(Records for the exercise begins)
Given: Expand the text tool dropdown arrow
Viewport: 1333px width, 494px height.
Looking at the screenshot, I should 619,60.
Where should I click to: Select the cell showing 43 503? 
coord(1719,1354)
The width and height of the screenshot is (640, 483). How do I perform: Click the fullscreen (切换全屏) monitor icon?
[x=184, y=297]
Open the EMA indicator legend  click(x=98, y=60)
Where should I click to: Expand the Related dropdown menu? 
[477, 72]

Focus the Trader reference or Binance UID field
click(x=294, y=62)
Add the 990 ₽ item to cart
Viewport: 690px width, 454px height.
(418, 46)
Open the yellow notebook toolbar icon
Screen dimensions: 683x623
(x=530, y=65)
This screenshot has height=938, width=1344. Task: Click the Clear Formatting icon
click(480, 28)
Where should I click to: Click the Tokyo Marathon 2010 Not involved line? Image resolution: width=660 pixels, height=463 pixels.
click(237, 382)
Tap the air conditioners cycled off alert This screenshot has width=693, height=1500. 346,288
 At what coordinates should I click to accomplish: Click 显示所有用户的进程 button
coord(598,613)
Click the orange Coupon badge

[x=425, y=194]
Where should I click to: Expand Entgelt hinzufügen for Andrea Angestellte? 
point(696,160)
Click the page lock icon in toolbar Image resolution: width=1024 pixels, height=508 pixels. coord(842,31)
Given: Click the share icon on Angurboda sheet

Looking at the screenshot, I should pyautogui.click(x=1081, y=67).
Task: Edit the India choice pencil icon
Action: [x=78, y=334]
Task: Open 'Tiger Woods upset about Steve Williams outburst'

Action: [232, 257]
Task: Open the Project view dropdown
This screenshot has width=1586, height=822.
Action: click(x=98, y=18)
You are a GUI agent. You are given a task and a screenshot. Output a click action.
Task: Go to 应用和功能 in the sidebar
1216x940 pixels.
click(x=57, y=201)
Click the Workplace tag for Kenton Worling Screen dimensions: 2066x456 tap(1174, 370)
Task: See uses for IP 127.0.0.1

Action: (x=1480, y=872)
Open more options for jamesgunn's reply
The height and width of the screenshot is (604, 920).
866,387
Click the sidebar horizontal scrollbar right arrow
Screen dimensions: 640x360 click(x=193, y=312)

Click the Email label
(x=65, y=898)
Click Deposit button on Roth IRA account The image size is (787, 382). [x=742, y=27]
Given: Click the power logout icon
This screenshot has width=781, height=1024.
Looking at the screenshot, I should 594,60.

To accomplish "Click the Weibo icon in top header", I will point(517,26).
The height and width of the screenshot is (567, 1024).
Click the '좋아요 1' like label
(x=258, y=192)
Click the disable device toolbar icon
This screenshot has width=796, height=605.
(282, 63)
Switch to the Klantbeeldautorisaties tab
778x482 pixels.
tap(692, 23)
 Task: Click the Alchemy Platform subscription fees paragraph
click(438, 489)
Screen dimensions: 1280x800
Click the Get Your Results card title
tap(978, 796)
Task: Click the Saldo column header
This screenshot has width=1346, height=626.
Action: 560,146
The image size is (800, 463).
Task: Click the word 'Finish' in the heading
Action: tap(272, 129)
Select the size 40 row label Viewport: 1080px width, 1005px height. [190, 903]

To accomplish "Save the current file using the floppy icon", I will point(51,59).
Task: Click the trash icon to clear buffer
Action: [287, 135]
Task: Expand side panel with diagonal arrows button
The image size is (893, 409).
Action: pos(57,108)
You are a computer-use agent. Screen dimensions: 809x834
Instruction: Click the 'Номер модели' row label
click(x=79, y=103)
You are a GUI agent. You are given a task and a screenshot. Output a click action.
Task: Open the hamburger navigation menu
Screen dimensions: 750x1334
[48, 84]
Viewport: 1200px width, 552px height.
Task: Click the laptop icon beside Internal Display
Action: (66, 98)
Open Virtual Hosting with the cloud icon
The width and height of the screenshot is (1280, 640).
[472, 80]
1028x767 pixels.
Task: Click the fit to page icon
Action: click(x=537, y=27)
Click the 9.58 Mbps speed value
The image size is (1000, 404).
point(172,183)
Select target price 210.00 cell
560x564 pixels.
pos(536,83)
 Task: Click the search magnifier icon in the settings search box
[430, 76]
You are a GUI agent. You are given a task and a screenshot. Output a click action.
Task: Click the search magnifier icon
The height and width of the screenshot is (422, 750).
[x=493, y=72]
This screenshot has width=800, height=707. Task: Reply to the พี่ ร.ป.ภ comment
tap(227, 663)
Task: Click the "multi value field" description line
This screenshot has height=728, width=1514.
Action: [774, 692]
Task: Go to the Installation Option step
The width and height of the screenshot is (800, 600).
(Records for the exercise ends)
* _Goal of the exercise_: Repeat every record exactly as written, please.

* _Output_:
Given: Expand the text tool dropdown arrow
Viewport: 1333px width, 494px height.
Looking at the screenshot, I should 619,60.
Where should I click to: Select the cell showing 43 503? 
coord(1719,1354)
The width and height of the screenshot is (640, 483). How do I perform: Click the fullscreen (切换全屏) monitor icon?
[x=184, y=297]
Open the EMA indicator legend  click(x=98, y=60)
Where should I click to: Expand the Related dropdown menu? 
[477, 72]

Focus the Trader reference or Binance UID field
click(x=294, y=62)
Add the 990 ₽ item to cart
Viewport: 690px width, 454px height.
(418, 46)
Open the yellow notebook toolbar icon
Screen dimensions: 683x623
(x=530, y=65)
This screenshot has height=938, width=1344. Task: Click the Clear Formatting icon
click(480, 28)
Where should I click to: Click the Tokyo Marathon 2010 Not involved line? Image resolution: width=660 pixels, height=463 pixels.
click(237, 382)
Tap the air conditioners cycled off alert This screenshot has width=693, height=1500. 346,288
 At what coordinates should I click to accomplish: Click 显示所有用户的进程 button
coord(598,613)
Click the orange Coupon badge

[x=425, y=194]
Where should I click to: Expand Entgelt hinzufügen for Andrea Angestellte? 
point(696,160)
Click the page lock icon in toolbar Image resolution: width=1024 pixels, height=508 pixels. coord(842,31)
Given: Click the share icon on Angurboda sheet

Looking at the screenshot, I should pyautogui.click(x=1081, y=67).
Task: Edit the India choice pencil icon
Action: [x=78, y=334]
Task: Open 'Tiger Woods upset about Steve Williams outburst'

Action: [232, 257]
Task: Open the Project view dropdown
This screenshot has width=1586, height=822.
Action: click(x=98, y=18)
You are a GUI agent. You are given a task and a screenshot. Output a click action.
Task: Go to 应用和功能 in the sidebar
1216x940 pixels.
click(x=57, y=201)
Click the Workplace tag for Kenton Worling Screen dimensions: 2066x456 tap(1174, 370)
Task: See uses for IP 127.0.0.1

Action: (x=1480, y=872)
Open more options for jamesgunn's reply
The height and width of the screenshot is (604, 920).
866,387
Click the sidebar horizontal scrollbar right arrow
Screen dimensions: 640x360 click(x=193, y=312)

Click the Email label
(x=65, y=898)
Click Deposit button on Roth IRA account The image size is (787, 382). [x=742, y=27]
Given: Click the power logout icon
This screenshot has width=781, height=1024.
Looking at the screenshot, I should 594,60.

To accomplish "Click the Weibo icon in top header", I will point(517,26).
The height and width of the screenshot is (567, 1024).
Click the '좋아요 1' like label
(x=258, y=192)
Click the disable device toolbar icon
This screenshot has width=796, height=605.
(282, 63)
Switch to the Klantbeeldautorisaties tab
778x482 pixels.
tap(692, 23)
 Task: Click the Alchemy Platform subscription fees paragraph
click(438, 489)
Screen dimensions: 1280x800
Click the Get Your Results card title
tap(978, 796)
Task: Click the Saldo column header
This screenshot has width=1346, height=626.
Action: 560,146
The image size is (800, 463).
Task: Click the word 'Finish' in the heading
Action: tap(272, 129)
Select the size 40 row label Viewport: 1080px width, 1005px height. [190, 903]

To accomplish "Save the current file using the floppy icon", I will point(51,59).
Task: Click the trash icon to clear buffer
Action: [287, 135]
Task: Expand side panel with diagonal arrows button
The image size is (893, 409).
Action: pos(57,108)
You are a computer-use agent. Screen dimensions: 809x834
Instruction: Click the 'Номер модели' row label
click(x=79, y=103)
You are a GUI agent. You are given a task and a screenshot. Output a click action.
Task: Open the hamburger navigation menu
Screen dimensions: 750x1334
[48, 84]
Viewport: 1200px width, 552px height.
Task: Click the laptop icon beside Internal Display
Action: (66, 98)
Open Virtual Hosting with the cloud icon
The width and height of the screenshot is (1280, 640).
[472, 80]
1028x767 pixels.
Task: Click the fit to page icon
Action: click(x=537, y=27)
Click the 9.58 Mbps speed value
The image size is (1000, 404).
point(172,183)
Select target price 210.00 cell
560x564 pixels.
pos(536,83)
 Task: Click the search magnifier icon in the settings search box
[430, 76]
You are a GUI agent. You are given a task and a screenshot. Output a click action.
Task: Click the search magnifier icon
The height and width of the screenshot is (422, 750).
[x=493, y=72]
This screenshot has width=800, height=707. Task: Reply to the พี่ ร.ป.ภ comment
tap(227, 663)
Task: Click the "multi value field" description line
This screenshot has height=728, width=1514.
Action: [774, 692]
Task: Go to the Installation Option step
The width and height of the screenshot is (800, 600).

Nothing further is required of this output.